═══ DOCUMENT PASSAGE
Sorry for the photo quality. 3 camera cards have disappeared, and the one I just bought is defective so I had to use the camera phone. Still only so much photoshop can do with a poorly lit photo. Anyway.....the subject is irons.
For years I have craved a better iron, since watching Sewing with Nancy and envying her Rowenta. Now the Missouri Quilt Company people have that cool Elisa or whatever it is that lifts up every time you stop moving it. Coooooool. But I read the reviews and the darn things quit after a year or so. If I lay out more than a hundred bucks for an iron it should work exceptionally well till I die.
After several cheap ones dying through the years I bought the Black and Decker classic above, because it looked and felt like the old timey work horses that last forever. I was pretty happy with it, one of the kids dropped it hard and broke a chunk or something, and I bought another. It too lasted for a long time then took a fall and kind of rattles on its chassis. So I went a step up and bought the Shark, also above. It cost more, I'm thinking about $40. at Walmart. I probably would have sprung for a Rowenta but Joannes and the city is 50+ miles away, so Walmart was my only choice. The thing just burnt up after about a week. Heated up way to hot and burnt up some of my board, made sizzly pop noises and then quit. I exchanged it and this one has been in moderate use for maybe 6 months and I was noticing tonight that it just won't stay hot. I was ironing all of my uniforms, something I almost never ever ever do. It would heat up and steam one small area and then blink to reheat for 3-8 minutes and repeat. The wrinkles were staying. The starch wasn't getting crisp. I pulled out the semi-rattley Black and Decker and it was a whole new world. Hot, crisp, starchy uniforms with sweet hot cotton and starch scent wafting up. So if you want a good iron but don't want to pay more than $100 (or way more!) I recommend this one. It doesn't steam vertically, I'll keep the shark for that because it does and still steams well, it's the plate that doesn't heat. It doesn't shoot a stream of water either, but I can keep a squirt bottle for that. It doesn't turn off automatically, which is an asset for sewing because the things always shut off just before you need them. I'm pretty trained to unplug an iron before I walk away and the kids don't bother with them much anymore. I like the weight of it, an asset to the press process. I think it's $25-$30 dollars. It does steam pretty well, though I think before I set it aside it had a little clogging here and there. I'll run a vinegar steam through it this week.
══════
TASKS TO COMPLETE
**1.** In the post about irons, how long did the first Shark iron last before it burnt up?
**2.** According to the post about irons, what are the things the recommended Black and Decker iron does not do?
**3.** Retype the part of the post about irons between "For years I" and "till I die.", inclusive.
═══ STUDY MATERIAL
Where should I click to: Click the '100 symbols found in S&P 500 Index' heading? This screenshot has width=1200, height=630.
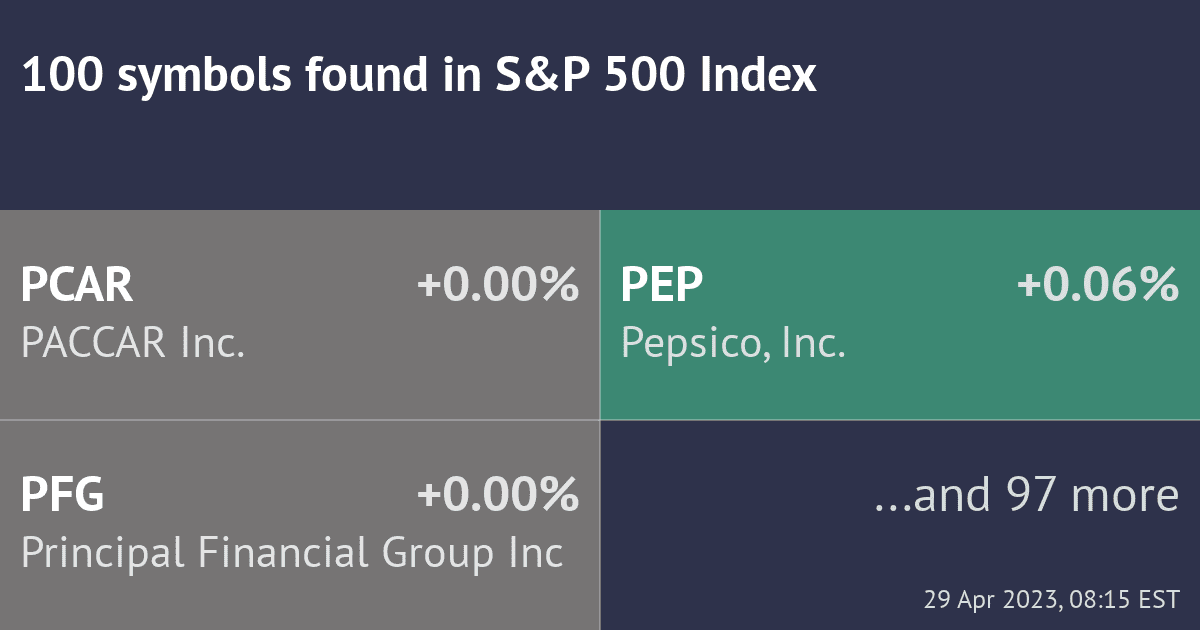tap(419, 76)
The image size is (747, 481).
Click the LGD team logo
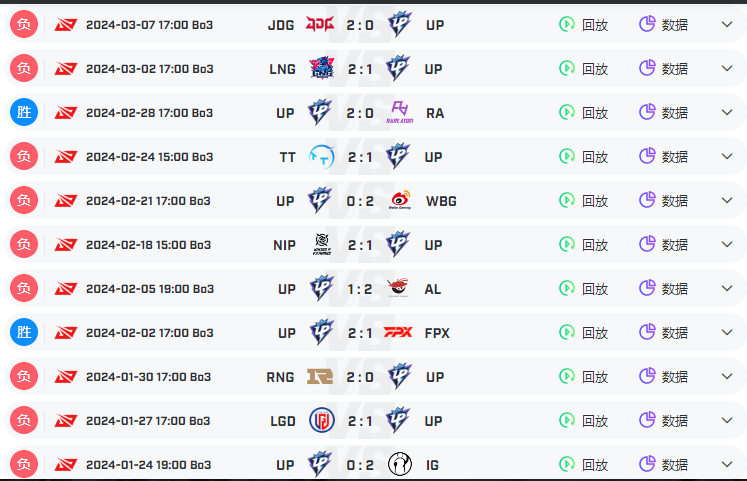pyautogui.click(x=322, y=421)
══════
ANSWERS FOR THIS EXERCISE
**1.** About a week.

**2.** It doesn't steam vertically, it doesn't shoot a stream of water, and it doesn't turn off automatically.

**3.**
For years I have craved a better iron, since watching Sewing with Nancy and envying her Rowenta. Now the Missouri Quilt Company people have that cool Elisa or whatever it is that lifts up every time you stop moving it. Coooooool. But I read the reviews and the darn things quit after a year or so. If I lay out more than a hundred bucks for an iron it should work exceptionally well till I die.